* Task goal:
What appears in the data must be reproduced exactly.

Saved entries
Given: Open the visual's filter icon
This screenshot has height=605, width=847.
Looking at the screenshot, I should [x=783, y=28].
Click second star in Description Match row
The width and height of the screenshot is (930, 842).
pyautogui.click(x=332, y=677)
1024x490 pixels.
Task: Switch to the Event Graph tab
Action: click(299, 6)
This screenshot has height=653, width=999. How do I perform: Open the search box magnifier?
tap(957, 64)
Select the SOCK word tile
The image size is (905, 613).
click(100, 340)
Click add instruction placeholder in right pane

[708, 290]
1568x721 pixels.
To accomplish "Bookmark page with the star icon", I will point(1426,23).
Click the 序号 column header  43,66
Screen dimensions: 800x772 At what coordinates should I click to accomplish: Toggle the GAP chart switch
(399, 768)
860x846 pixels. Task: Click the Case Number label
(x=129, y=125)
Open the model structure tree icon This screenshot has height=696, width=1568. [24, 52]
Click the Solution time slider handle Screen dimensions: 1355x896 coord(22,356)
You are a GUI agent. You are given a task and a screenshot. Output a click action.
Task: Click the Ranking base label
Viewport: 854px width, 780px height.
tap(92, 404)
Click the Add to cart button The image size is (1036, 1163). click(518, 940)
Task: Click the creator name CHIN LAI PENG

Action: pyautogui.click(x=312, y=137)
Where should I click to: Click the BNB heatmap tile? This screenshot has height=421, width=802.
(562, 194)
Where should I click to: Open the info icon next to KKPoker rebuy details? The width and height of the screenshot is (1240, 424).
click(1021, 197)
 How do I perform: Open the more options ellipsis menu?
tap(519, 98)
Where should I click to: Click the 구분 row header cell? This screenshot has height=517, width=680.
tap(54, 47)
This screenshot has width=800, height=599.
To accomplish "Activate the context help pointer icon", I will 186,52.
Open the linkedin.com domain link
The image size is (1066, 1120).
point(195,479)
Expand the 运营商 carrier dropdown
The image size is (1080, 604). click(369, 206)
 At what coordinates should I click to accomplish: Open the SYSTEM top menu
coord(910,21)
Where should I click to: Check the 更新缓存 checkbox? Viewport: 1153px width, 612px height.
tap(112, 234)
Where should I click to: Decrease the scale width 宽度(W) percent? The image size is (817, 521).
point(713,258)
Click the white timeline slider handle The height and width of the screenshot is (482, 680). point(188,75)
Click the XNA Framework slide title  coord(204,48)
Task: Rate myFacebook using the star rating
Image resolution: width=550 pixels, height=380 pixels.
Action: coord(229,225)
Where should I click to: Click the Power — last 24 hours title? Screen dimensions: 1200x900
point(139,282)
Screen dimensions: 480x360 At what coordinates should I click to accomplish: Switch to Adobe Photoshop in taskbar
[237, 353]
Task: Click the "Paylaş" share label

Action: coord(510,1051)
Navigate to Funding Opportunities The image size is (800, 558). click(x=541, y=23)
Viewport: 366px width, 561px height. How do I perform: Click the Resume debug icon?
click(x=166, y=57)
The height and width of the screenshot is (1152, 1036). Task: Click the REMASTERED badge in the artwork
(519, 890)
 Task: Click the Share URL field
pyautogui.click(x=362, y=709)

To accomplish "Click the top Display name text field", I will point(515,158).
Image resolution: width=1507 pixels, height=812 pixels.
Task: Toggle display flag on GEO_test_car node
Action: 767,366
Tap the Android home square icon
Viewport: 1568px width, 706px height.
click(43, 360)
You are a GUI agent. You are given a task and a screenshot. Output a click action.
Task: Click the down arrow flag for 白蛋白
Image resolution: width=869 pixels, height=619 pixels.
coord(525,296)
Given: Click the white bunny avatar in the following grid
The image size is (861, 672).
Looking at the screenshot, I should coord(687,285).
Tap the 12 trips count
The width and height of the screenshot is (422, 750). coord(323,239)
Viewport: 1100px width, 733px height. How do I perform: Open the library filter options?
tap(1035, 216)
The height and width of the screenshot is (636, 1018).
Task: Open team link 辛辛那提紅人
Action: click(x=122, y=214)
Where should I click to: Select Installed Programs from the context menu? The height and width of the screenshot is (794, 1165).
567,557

* Output of the exercise:
Given: Open the visual's filter icon
This screenshot has height=605, width=847.
Looking at the screenshot, I should [x=783, y=28].
Click second star in Description Match row
The width and height of the screenshot is (930, 842).
pyautogui.click(x=332, y=677)
1024x490 pixels.
Task: Switch to the Event Graph tab
Action: click(299, 6)
This screenshot has height=653, width=999. How do I perform: Open the search box magnifier?
tap(957, 64)
Select the SOCK word tile
The image size is (905, 613).
click(100, 340)
Click add instruction placeholder in right pane

[708, 290]
1568x721 pixels.
To accomplish "Bookmark page with the star icon", I will point(1426,23).
Click the 序号 column header  43,66
Screen dimensions: 800x772 At what coordinates should I click to accomplish: Toggle the GAP chart switch
(399, 768)
860x846 pixels. Task: Click the Case Number label
(x=129, y=125)
Open the model structure tree icon This screenshot has height=696, width=1568. [24, 52]
Click the Solution time slider handle Screen dimensions: 1355x896 coord(22,356)
You are a GUI agent. You are given a task and a screenshot. Output a click action.
Task: Click the Ranking base label
Viewport: 854px width, 780px height.
tap(92, 404)
Click the Add to cart button The image size is (1036, 1163). click(518, 940)
Task: Click the creator name CHIN LAI PENG

Action: pyautogui.click(x=312, y=137)
Where should I click to: Click the BNB heatmap tile? This screenshot has height=421, width=802.
(562, 194)
Where should I click to: Open the info icon next to KKPoker rebuy details? The width and height of the screenshot is (1240, 424).
click(1021, 197)
 How do I perform: Open the more options ellipsis menu?
tap(519, 98)
Where should I click to: Click the 구분 row header cell? This screenshot has height=517, width=680.
tap(54, 47)
This screenshot has width=800, height=599.
To accomplish "Activate the context help pointer icon", I will 186,52.
Open the linkedin.com domain link
The image size is (1066, 1120).
point(195,479)
Expand the 运营商 carrier dropdown
The image size is (1080, 604). click(369, 206)
 At what coordinates should I click to accomplish: Open the SYSTEM top menu
coord(910,21)
Where should I click to: Check the 更新缓存 checkbox? Viewport: 1153px width, 612px height.
tap(112, 234)
Where should I click to: Decrease the scale width 宽度(W) percent? The image size is (817, 521).
point(713,258)
Click the white timeline slider handle The height and width of the screenshot is (482, 680). point(188,75)
Click the XNA Framework slide title  coord(204,48)
Task: Rate myFacebook using the star rating
Image resolution: width=550 pixels, height=380 pixels.
Action: coord(229,225)
Where should I click to: Click the Power — last 24 hours title? Screen dimensions: 1200x900
point(139,282)
Screen dimensions: 480x360 At what coordinates should I click to accomplish: Switch to Adobe Photoshop in taskbar
[237, 353]
Task: Click the "Paylaş" share label

Action: coord(510,1051)
Navigate to Funding Opportunities The image size is (800, 558). click(x=541, y=23)
Viewport: 366px width, 561px height. How do I perform: Click the Resume debug icon?
click(x=166, y=57)
The height and width of the screenshot is (1152, 1036). Task: Click the REMASTERED badge in the artwork
(519, 890)
 Task: Click the Share URL field
pyautogui.click(x=362, y=709)

To accomplish "Click the top Display name text field", I will point(515,158).
Image resolution: width=1507 pixels, height=812 pixels.
Task: Toggle display flag on GEO_test_car node
Action: 767,366
Tap the Android home square icon
Viewport: 1568px width, 706px height.
click(43, 360)
You are a GUI agent. You are given a task and a screenshot. Output a click action.
Task: Click the down arrow flag for 白蛋白
Image resolution: width=869 pixels, height=619 pixels.
coord(525,296)
Given: Click the white bunny avatar in the following grid
The image size is (861, 672).
Looking at the screenshot, I should coord(687,285).
Tap the 12 trips count
The width and height of the screenshot is (422, 750). coord(323,239)
Viewport: 1100px width, 733px height. How do I perform: Open the library filter options?
tap(1035, 216)
The height and width of the screenshot is (636, 1018).
Task: Open team link 辛辛那提紅人
Action: click(x=122, y=214)
Where should I click to: Select Installed Programs from the context menu? The height and width of the screenshot is (794, 1165).
567,557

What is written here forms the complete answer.